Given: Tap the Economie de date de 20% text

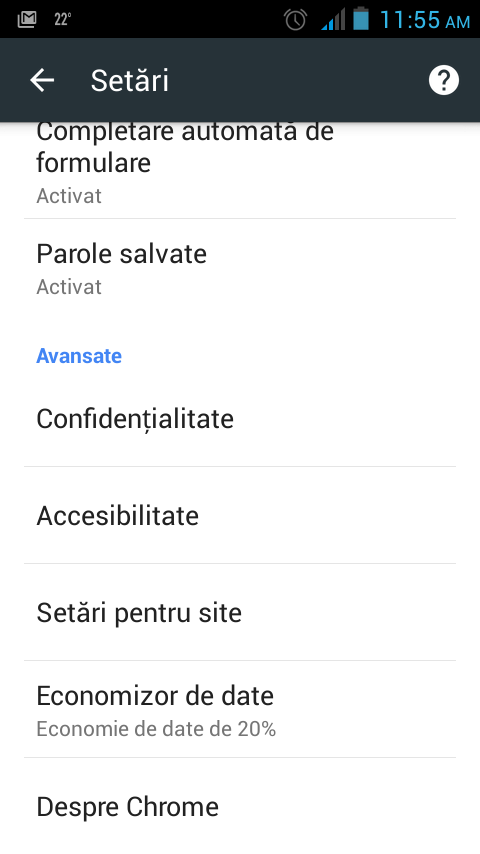Looking at the screenshot, I should point(156,729).
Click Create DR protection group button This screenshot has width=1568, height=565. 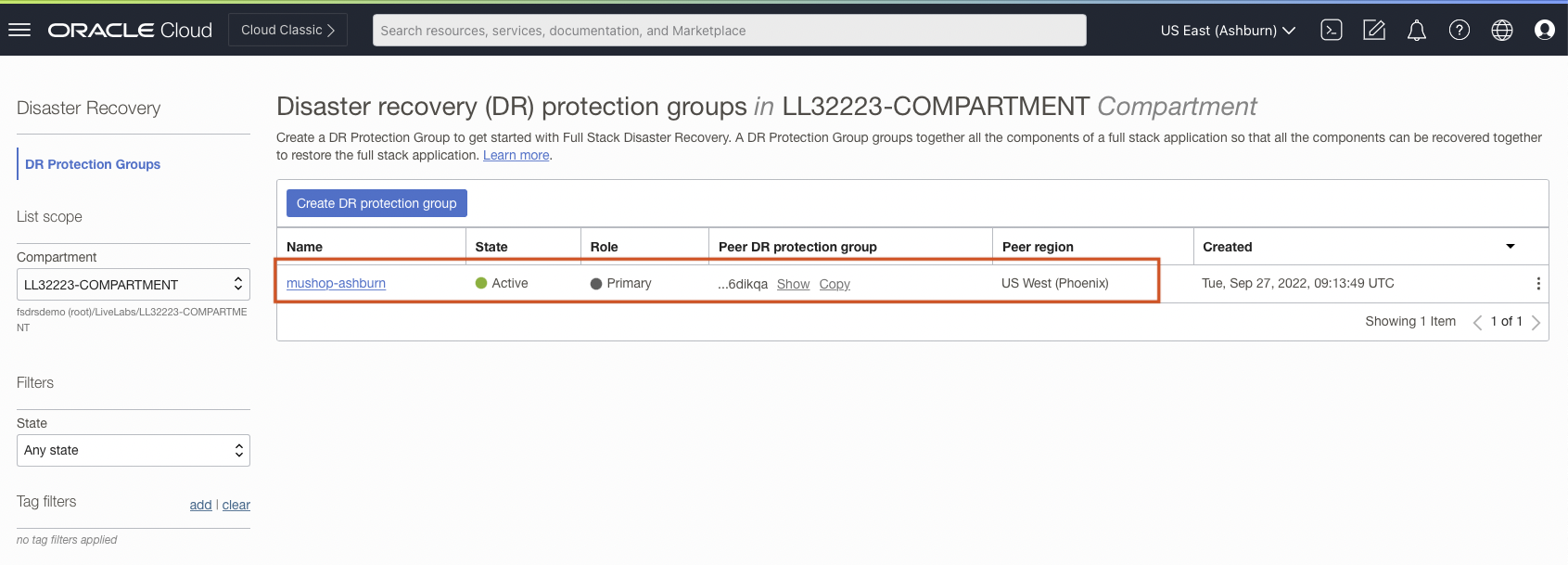point(376,203)
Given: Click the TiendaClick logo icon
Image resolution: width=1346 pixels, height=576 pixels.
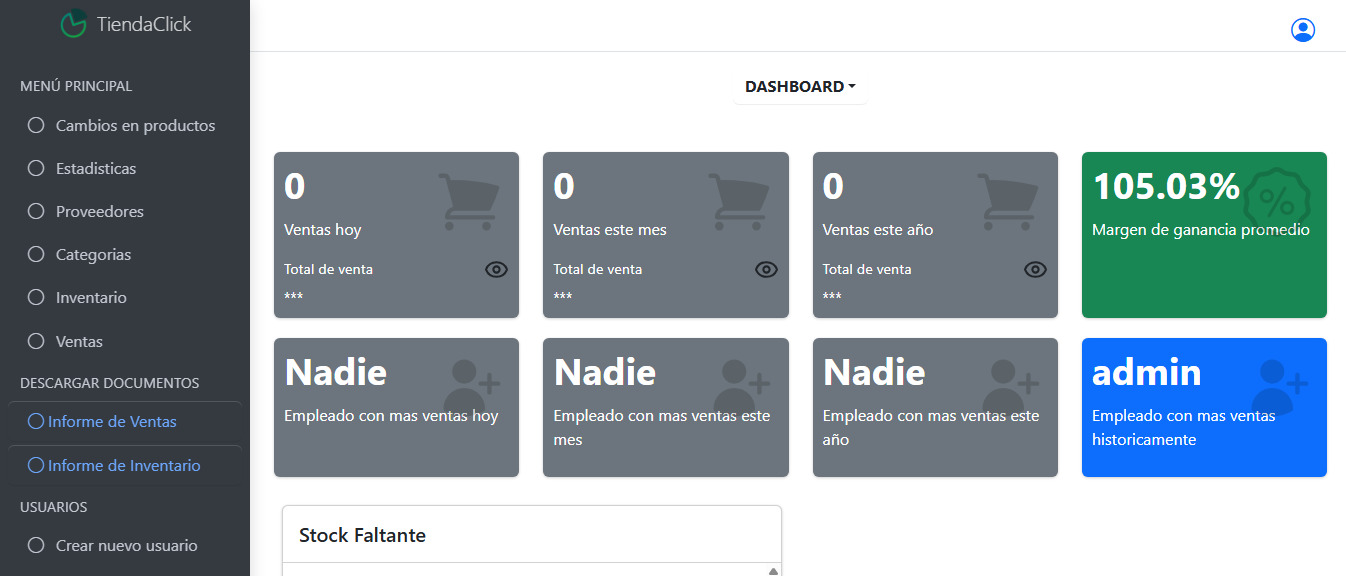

Problem - Drop the pictures, then write out only the lines running from the one containing "Given: Click the TiendaClick logo icon" through the last line above, both included, exactly.

Expected output -
Given: Click the TiendaClick logo icon
Image resolution: width=1346 pixels, height=576 pixels.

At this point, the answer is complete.